Kabila, who assumed office
after his father, President Laurent Kabila, was assassinated in 2001, has
already completed two six-year terms — the maximum allowed under the
constitution.
Opposition members claim that
the younger Kabila is trying to hold on to office until he can find a way to
change the constitution to allow him to stay in power longer, or even
indefinitely, as has happened in Rwanda, Burundi, and elsewhere.
Dozens died when rowdy protests
and subsequent crackdowns broke out after Kabila refused to hold elections last
December.
But
on Tuesday, Congo’s Independent National Electoral Commission (CENI) announced that elections would
be pushed back 504 additional days, to mid-2019. That could be a disaster for
the unstable, corruption-riddled government, opposition leaders and analysts
say.
What the CENI
has announced is not an electoral calendar but an election-killing agenda,” said Claudel
Lubaya, a member of the opposition, in an interview with
Reuters.
“If elections are not held this
year, it will embolden the opposition” and support their allegations that
Kabila is carrying out a power grab, John Mukum Mbaku, a nonresident senior
fellow with the Africa Growth Initiative at Brookings, told FP.
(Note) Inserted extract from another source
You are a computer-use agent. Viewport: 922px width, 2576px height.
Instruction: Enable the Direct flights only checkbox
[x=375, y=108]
“It will create the kind of frustration among members of the opposition that
could launch the country into more sectarian violence.”
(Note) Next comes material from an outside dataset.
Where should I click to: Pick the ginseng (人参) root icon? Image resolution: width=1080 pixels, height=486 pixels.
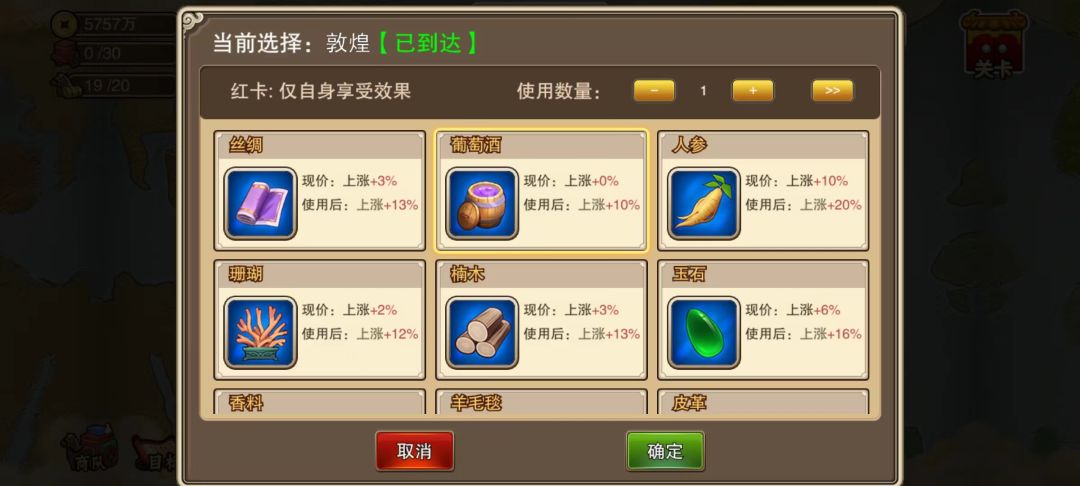[x=704, y=204]
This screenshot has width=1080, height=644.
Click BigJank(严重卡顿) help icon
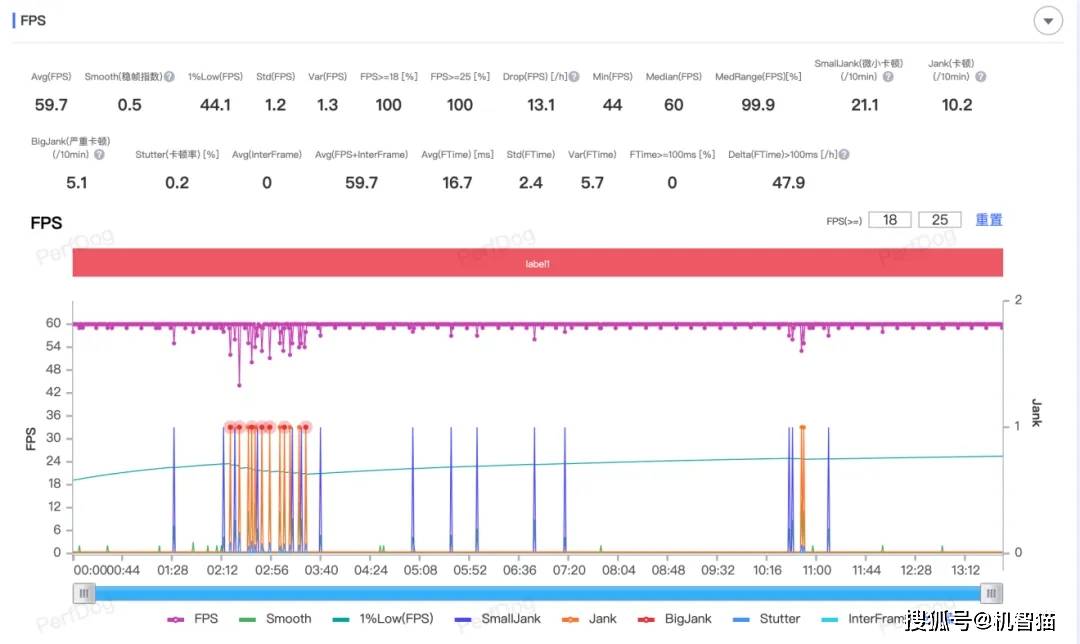(x=98, y=155)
Since December, the country has
faced pushback from the international community. The United States, Britain,
Belgium, France, the United Nations, and human rights groups have called on the government to
respect the rights of its citizens to peacefully assemble and to hold elections
in a timely manner.
In the run-up to Tuesday’s
announcement, the Congolese government has hired prominent lobbyists in
Washington, D.C., including Nancye Woolsey (the wife of former CIA director
James Woolsey), former U.S. Senator Bob Dole, and Donald Trump campaigner Adnan
Jalil. In an unusual arrangement, Congo has also agreed to pay the Israeli
firm Mer Security and Communications $5.6 million this year to help coordinate
lobbying the Trump administration and Republican leadership.
The agreement between Kabila
and the opposition was a “lie” to the Congolese people, said the source
familiar with the electoral process, because it was logistically impossible to
hold a fair election in 2017.
The source denied that Kabila
was behind the delay but admitted that “maybe President Kabila is profiting
from this.”
The DRC embassy in Washington
did not answer multiple calls and an email on Thursday.
But the argument that elections
are logistically challenging and expensive is the same argument given almost a
year ago when the vote was delayed the first time.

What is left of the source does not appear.